--- TASK STATEMENT ---
Below are the records; copy each line in them that holds the word "under".

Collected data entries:
Content starts

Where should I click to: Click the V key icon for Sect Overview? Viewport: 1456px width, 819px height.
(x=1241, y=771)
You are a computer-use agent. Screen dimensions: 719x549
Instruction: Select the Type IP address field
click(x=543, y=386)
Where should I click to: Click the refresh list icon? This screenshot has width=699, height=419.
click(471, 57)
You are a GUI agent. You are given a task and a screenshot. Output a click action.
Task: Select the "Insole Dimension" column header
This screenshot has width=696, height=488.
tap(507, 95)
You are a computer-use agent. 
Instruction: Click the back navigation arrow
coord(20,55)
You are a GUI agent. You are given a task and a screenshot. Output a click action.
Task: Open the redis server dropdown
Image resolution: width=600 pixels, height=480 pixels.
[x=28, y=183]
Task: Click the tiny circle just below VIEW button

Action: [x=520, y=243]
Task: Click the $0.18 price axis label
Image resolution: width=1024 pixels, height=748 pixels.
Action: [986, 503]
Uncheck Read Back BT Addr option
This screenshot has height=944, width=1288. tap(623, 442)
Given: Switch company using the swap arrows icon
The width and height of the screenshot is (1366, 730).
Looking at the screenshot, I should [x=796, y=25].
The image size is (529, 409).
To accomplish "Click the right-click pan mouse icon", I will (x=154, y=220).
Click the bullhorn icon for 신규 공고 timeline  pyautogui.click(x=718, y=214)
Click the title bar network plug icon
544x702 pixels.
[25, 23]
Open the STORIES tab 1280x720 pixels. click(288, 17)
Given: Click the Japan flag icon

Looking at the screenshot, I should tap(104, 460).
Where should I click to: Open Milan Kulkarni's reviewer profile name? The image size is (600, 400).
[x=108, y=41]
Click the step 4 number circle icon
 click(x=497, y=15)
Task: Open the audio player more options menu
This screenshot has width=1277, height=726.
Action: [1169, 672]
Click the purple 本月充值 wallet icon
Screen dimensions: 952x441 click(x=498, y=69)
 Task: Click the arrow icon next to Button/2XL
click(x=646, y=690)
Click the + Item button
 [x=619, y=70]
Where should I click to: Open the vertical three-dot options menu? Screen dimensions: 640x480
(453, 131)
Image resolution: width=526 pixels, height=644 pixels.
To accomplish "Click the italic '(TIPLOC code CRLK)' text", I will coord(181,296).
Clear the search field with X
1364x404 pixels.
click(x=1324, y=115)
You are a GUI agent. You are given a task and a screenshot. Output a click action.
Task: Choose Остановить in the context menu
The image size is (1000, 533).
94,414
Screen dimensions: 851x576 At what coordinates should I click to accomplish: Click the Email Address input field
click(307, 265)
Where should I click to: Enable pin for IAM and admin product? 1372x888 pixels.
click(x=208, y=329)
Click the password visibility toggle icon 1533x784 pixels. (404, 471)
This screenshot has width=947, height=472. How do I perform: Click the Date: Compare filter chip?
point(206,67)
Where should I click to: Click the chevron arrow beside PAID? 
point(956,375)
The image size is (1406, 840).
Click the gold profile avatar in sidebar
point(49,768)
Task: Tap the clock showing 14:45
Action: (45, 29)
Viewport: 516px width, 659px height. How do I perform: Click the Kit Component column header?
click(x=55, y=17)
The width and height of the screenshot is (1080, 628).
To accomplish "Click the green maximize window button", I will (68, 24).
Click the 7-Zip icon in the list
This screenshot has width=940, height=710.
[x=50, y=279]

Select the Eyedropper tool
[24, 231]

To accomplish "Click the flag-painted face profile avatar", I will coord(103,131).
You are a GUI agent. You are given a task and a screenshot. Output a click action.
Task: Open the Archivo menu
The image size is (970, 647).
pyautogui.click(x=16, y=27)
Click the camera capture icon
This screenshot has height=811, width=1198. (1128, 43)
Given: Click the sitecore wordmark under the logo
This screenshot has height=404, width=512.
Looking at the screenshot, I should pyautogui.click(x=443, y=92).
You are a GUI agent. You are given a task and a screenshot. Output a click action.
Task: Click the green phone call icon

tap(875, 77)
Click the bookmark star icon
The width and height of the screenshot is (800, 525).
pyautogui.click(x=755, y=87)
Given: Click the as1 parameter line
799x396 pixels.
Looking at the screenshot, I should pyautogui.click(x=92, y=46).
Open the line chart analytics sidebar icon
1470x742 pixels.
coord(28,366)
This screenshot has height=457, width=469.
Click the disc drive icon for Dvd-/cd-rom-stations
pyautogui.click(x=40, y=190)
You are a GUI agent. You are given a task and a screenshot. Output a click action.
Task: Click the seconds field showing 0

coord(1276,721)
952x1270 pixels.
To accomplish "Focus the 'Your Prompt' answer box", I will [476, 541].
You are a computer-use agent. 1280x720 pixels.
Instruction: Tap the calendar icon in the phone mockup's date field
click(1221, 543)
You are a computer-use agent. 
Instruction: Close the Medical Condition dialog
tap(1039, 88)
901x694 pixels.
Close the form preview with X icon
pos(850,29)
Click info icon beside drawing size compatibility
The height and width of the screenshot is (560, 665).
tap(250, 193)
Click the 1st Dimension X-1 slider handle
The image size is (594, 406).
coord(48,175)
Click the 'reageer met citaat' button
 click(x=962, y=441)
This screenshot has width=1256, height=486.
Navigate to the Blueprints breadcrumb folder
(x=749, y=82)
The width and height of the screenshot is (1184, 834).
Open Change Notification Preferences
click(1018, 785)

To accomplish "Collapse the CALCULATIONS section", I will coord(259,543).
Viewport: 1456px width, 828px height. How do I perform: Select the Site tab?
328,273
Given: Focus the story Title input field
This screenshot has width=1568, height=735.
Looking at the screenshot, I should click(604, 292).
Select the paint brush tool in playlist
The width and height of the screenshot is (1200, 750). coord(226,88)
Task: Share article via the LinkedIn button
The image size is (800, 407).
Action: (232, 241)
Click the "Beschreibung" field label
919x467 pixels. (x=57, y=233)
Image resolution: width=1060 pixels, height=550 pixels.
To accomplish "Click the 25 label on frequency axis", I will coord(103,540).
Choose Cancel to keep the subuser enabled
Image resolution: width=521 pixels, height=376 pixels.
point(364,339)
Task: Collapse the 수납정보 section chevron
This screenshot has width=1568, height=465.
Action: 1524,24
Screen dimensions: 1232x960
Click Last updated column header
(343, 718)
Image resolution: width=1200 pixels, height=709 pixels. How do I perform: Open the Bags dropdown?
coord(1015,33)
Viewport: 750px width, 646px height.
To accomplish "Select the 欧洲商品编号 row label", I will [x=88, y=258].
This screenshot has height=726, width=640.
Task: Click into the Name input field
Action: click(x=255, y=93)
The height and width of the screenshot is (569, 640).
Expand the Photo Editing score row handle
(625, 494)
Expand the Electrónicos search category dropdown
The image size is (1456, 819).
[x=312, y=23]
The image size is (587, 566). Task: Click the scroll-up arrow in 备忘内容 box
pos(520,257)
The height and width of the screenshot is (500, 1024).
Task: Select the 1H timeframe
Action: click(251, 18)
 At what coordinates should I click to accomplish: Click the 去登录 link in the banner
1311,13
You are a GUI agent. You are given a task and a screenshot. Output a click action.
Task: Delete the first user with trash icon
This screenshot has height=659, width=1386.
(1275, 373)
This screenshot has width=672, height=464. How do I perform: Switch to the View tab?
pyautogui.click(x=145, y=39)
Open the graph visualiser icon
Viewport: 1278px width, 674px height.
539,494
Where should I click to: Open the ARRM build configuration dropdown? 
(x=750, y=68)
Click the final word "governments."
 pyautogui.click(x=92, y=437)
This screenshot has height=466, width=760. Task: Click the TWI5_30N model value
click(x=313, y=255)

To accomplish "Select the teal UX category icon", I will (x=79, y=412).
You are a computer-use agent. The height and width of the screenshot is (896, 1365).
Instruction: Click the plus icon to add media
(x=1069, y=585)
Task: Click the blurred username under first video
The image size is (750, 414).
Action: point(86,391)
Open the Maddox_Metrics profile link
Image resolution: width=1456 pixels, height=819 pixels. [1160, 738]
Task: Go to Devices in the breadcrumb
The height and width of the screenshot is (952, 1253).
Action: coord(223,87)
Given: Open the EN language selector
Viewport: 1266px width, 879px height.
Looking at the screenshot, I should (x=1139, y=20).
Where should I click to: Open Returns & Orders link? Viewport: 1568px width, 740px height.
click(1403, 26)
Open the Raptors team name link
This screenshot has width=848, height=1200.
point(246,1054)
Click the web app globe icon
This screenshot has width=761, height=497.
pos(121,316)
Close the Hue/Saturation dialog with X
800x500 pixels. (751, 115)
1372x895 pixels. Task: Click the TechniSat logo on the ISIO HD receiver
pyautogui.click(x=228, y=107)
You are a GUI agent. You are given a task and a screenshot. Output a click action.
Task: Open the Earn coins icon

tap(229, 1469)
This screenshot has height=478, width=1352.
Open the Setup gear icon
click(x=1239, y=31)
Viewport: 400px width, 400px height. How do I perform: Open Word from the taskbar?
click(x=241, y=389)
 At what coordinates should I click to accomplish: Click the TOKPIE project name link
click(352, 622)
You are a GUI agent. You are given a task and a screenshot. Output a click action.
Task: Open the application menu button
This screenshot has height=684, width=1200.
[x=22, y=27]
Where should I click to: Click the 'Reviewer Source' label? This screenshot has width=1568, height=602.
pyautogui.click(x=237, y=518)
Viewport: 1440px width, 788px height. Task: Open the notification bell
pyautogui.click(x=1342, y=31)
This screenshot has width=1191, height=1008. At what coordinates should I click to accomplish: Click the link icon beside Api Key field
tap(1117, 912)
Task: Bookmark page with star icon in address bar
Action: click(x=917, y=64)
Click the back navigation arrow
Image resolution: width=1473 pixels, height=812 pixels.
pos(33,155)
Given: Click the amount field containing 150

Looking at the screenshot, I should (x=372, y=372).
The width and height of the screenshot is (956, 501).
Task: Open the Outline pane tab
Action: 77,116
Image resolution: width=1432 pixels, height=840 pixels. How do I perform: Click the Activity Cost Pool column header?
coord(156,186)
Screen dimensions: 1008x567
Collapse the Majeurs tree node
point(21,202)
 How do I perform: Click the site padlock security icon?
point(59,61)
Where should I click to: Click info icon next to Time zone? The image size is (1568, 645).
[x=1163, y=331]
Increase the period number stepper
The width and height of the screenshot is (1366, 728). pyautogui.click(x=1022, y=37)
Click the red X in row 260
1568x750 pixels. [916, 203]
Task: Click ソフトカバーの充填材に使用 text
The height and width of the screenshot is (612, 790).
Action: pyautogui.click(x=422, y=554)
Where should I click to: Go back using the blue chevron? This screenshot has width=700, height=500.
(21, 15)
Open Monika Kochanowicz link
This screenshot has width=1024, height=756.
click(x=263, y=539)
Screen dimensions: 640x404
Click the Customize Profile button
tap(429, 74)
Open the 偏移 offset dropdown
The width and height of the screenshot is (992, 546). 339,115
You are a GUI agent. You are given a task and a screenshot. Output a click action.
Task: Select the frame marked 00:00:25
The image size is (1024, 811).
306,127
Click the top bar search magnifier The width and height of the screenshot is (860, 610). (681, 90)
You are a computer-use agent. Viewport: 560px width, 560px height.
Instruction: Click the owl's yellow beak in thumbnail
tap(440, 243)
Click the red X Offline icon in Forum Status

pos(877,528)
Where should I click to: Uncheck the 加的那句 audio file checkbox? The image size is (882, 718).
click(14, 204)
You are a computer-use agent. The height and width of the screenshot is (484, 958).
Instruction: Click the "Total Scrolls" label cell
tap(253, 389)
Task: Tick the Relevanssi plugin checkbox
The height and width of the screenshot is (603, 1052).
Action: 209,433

Content ends

--- RESULT BELOW ---
Given: Click the sitecore wordmark under the logo
Task: Click the blurred username under first video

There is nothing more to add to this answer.